ANI_LIE is a new tool based on ANI-ML potentials applied on MD trajectories aiming to perform end-state free energy calculations. It has been tested with GROMACS 2018+ versions along with Atomic Simulation Environment.
Please see the documentation below
An accurate binding free energy method from end state MD simulations: Ebru Akkus, Omer Tayfuroglu, Muslum Yildiz, and Abdulkadir Kocak Journal of Chemical Information and Modeling 2022 62 (17),4095-4106 DOI: 10.1021/acs.jcim.2c00601
The performance of ANI-ML potentials for ligand n(H2O) interaction energies and estimation of hydration free energies from end-point MD simulations: Temel, M., Tayfuroglu, O., Kocak, A., J. Comput.

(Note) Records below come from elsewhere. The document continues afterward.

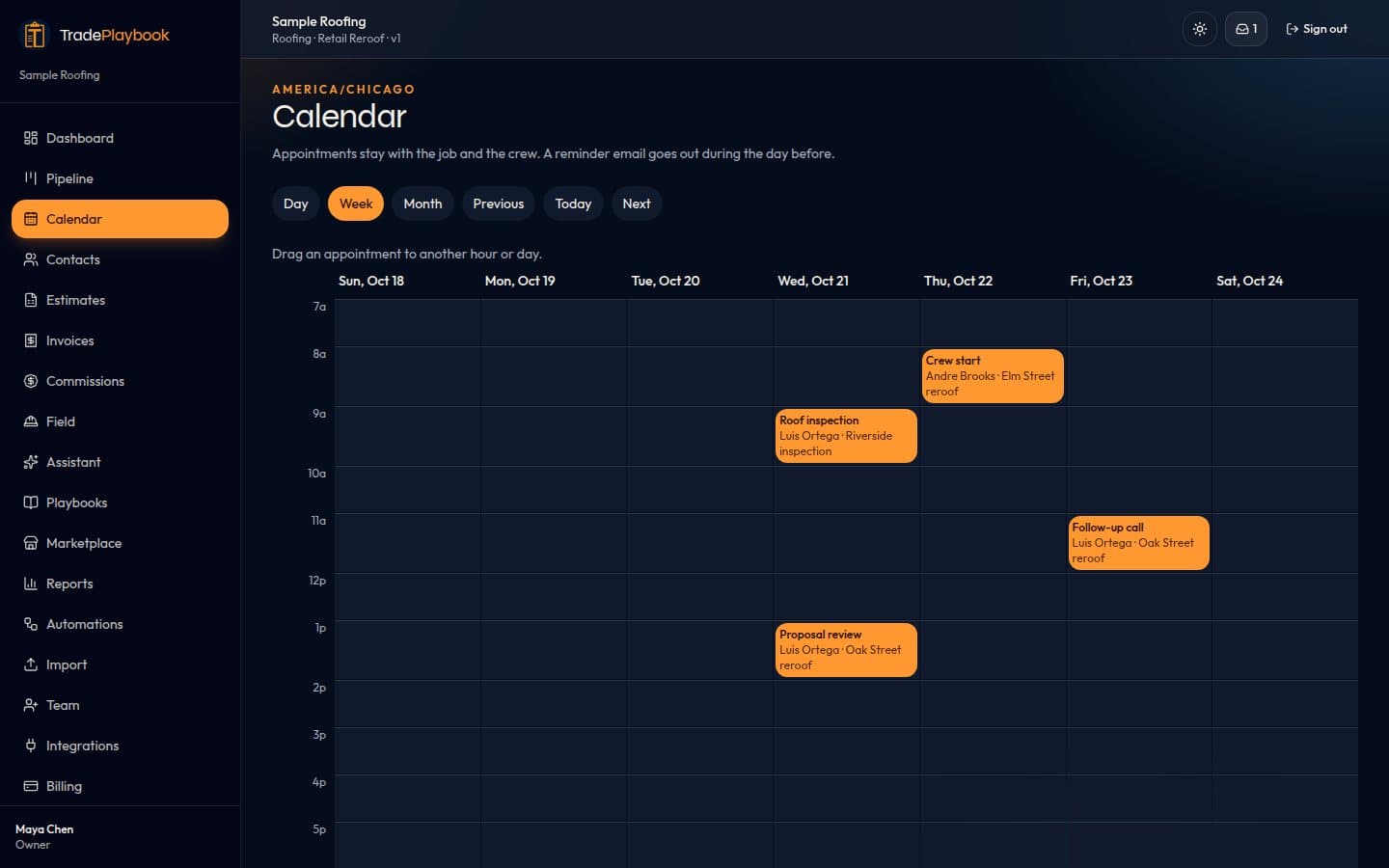Select the Follow-up call appointment

pyautogui.click(x=1138, y=543)
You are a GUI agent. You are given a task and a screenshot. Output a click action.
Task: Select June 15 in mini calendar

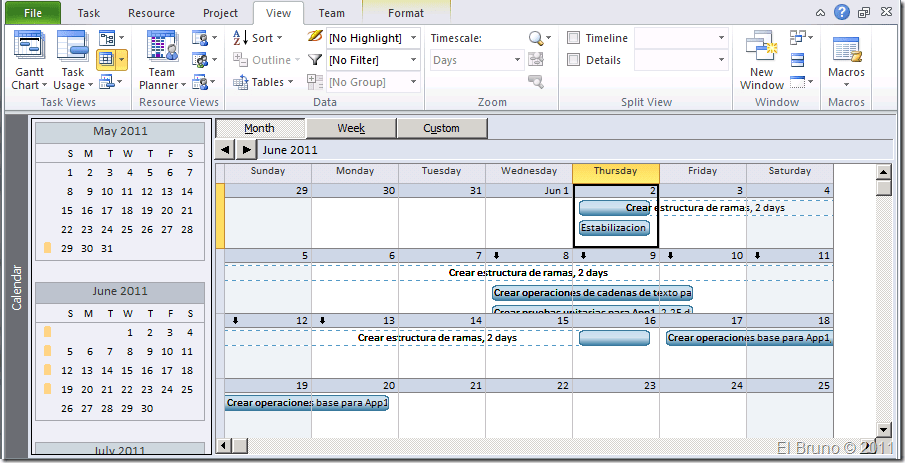[129, 370]
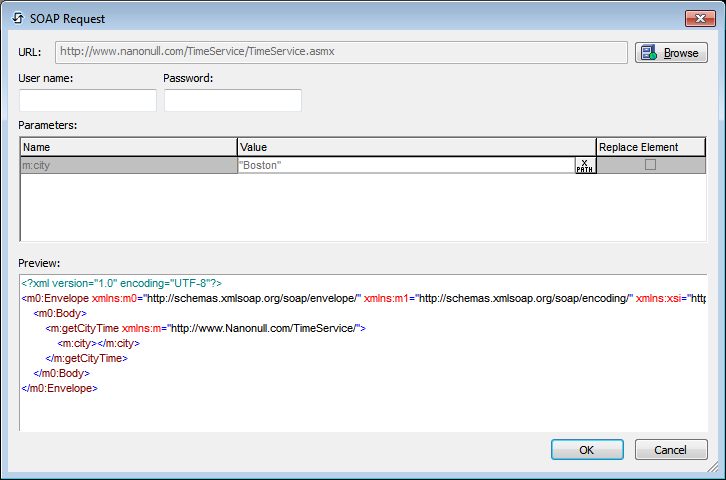This screenshot has width=726, height=480.
Task: Click the XPath icon in the Value cell
Action: point(585,165)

Chem. 2022, 1. https://doi.org/10.1002/jcc.27022
- Conda with Python 3
- ASE
- PyTorch (>=0.4.1)
- Torchani (<=2.2) Note: We recommend using a GPU for training the neural networks.
conda create --name ANILIE python=3.8
conda activate ANILIE
conda install -c conda-forge numpy pandas tqdm ase pytorch torchani dftd3-python
conda install -c psi4 dftd3
git clone https://github.com/otayfuroglu/deepQM.git
cp deepQM/tests/run_deepQM.sh <working-dir>
Users must download ANI models calls following command
python -c "import torchani; torchani.models.ANI1x(...)"
deepQM.py is the main pyhton script that does the calculations. It can be called from run_deepQM.sh file in which a set of parameters are predefined and can be customized according to the calculation type.
There are several types of calculation modes: sp_single_mol, sp_multi_mol, sp_grouped_multi_mol, opt_grouped_multi_mol, opt_single_mol, opt_multi_mol. Default is sp_grouped_multi_mol.
sp_single_mol:single point energy of a single pdb file
sp_multi_mol: single point energy of multiple pdb files. It calls sp_single_mol for all pdb files in a directory.
sp_grouped_multi_mol: single point energy of a multiple compounds which runs the sp_single_mol three times and finds differences between two groups (group A and group B) and it performs the same calculation for multiple pdb files
opt_single_mol: geometry optimization for a single pdb file
opt_multi_mol: geometry optimization for multiple pdb files
This sets the calculator type. Currently ani1x, ani1ccx, ani2x, dftd3 and g16 calculators are provided. More than one type of calculators can be set. The resulting csv file will print all the model_list calculator results. The default is ani2x
This tells where the pdb files are. Explicit directory or subdirectories can be defined.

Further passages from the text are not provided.